• [APPLY WHAT YOU READ]:
a – Translate into Spanish this sentence from the passage on infidelity therapy: "The goal is not forgiveness here, but rather empathy."
b – Carry on the passage on infidelity therapy from its last sentence.

• [STUDY TEXT]:
Start of Block

In the crisis phase, or the acute phase, the discovery or disclosure of an affair means that sudden or acute emotions can flair up and activate feelings that may persist into extended or enduring emotions, or can give us information about past traumas and partner selection. We can focus in this phase on settling each partner’s nervous system and taking a systemic approach to assessment and evaluating risk to the family and to the couple.

The integration phase of treatment is the deepest phase of therapy, where the narrative of the infidelity is explored and understood. With each new insight there can be a shift and new wiring happens as the story shifts from what happened to why it happened. The goal is not forgiveness here, but rather empathy.

Affairs are pathologised and we tend to, even in therapeutic research, look toward the treatment of the ‘victim’ instead of looking at who the person becomes when they are with the other. Yet much can be learned if we instead see the addition of the ‘third’ in a relationship as a tool for expansion and learning. Most people don’t look for someone else they look to be someone else. We become a different part of ourselves when we are with someone else, and this person becomes a mirror of a part of ourselves that can teach us much about who we are.

Therapy can help increase this insight and integrate this information into the primary identity and the primary relationship. This can be a step in the integration stage of healing that can move the relationship(s) forward instead of getting stuck in the victim/perpetrator/rescuer triangulation.

End of Block

• [EXCERPTED DATA]:

Start of Block

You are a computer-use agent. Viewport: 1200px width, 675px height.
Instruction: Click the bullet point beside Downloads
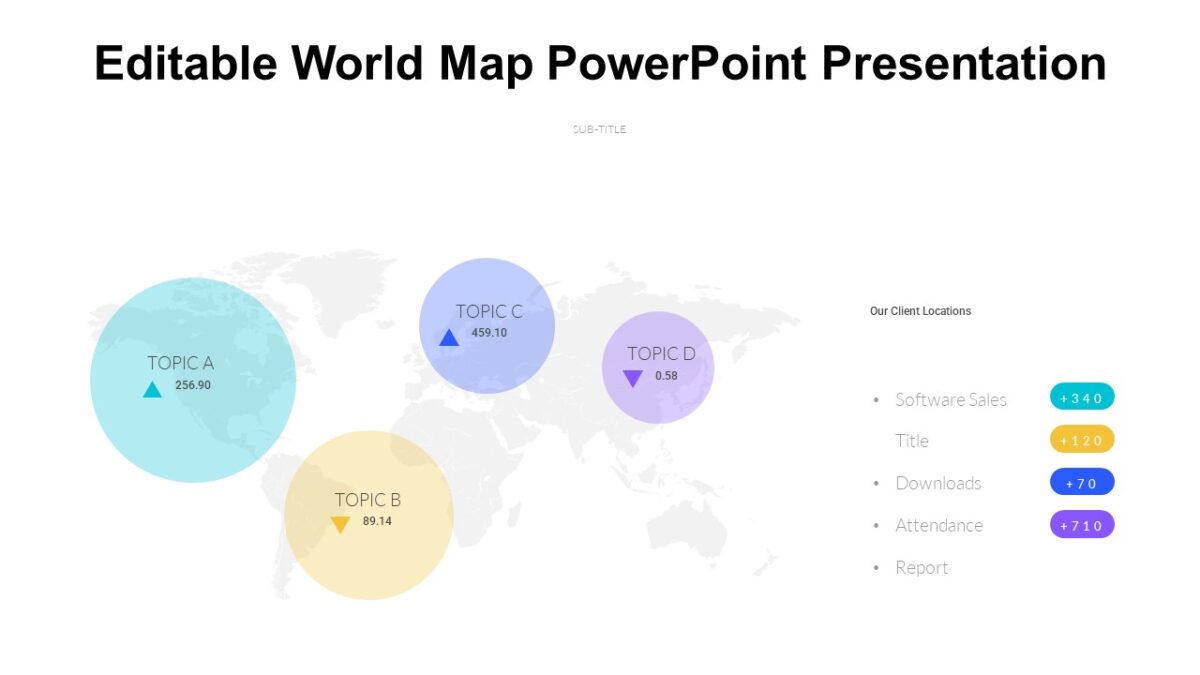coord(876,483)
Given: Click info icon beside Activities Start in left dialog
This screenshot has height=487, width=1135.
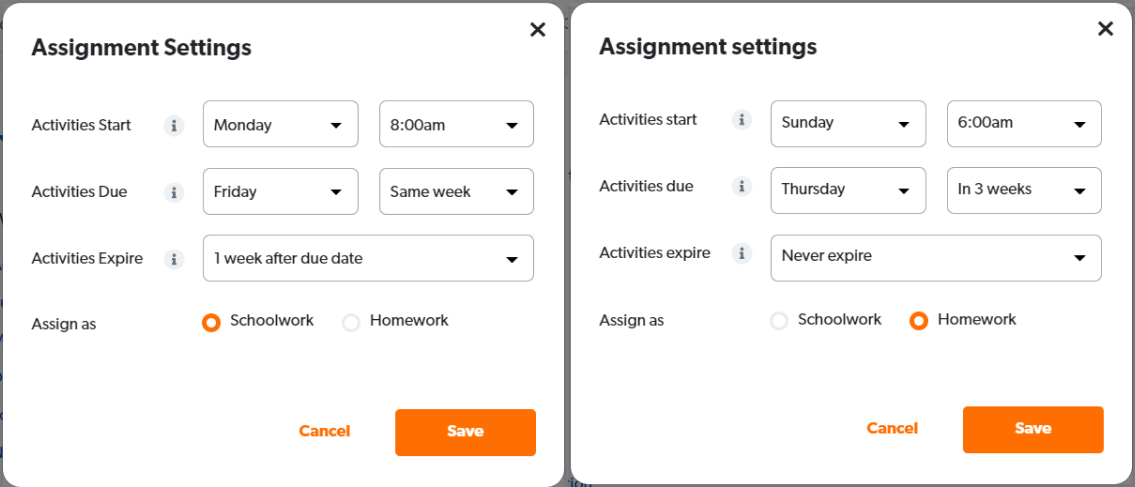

End of Block
Start of Block

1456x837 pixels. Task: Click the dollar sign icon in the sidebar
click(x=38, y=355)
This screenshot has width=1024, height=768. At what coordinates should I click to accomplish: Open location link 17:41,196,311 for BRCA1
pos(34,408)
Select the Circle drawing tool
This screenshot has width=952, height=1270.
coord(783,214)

End of Block

• [RESPONSES]:
a – El objetivo aquí no es el perdón, sino la empatía.

b –
In the third phase of recovery, the vision phase, the couple has decided they will stay together and honour their new relationship agreement. In this phase of recovery the creation of a new vision of their relationship includes openly communicating about what their future should include at this phase of their lives. This work includes creating a new monogamy agreement.

If the couple is going to stay together, they are going to have a new monogamy, a new relationship, together. They can’t ever go back to the way it was. They have to create a new paradigm for monogamy, making everything they long for a ‘talk about-able’ thing. Making an explicit monogamy agreement is like renewing vows only without following a standard pre-determined text. More details about how to create this agreement can be found in my books The New Monogamy or Open Monogamy).

We are changing as a culture, in our attitudes around monogamy, commitment, attachment and trauma. Monogamy is no longer defined by morality but by transparency. Honesty is the new generation of couples’ way of staying true to their promises around relationship, and they seem more able to ride the changes that happen developmentally as they grow and as their relationship grows.

An affair can be a catalyst for change. It can warn couples that their current relationship is unstable and it can create the chaos that is necessary for shifts in awareness. But ultimately, recovering from infidelity, and choosing to stay together, means the couple needs to look at new ways of maintaining connection.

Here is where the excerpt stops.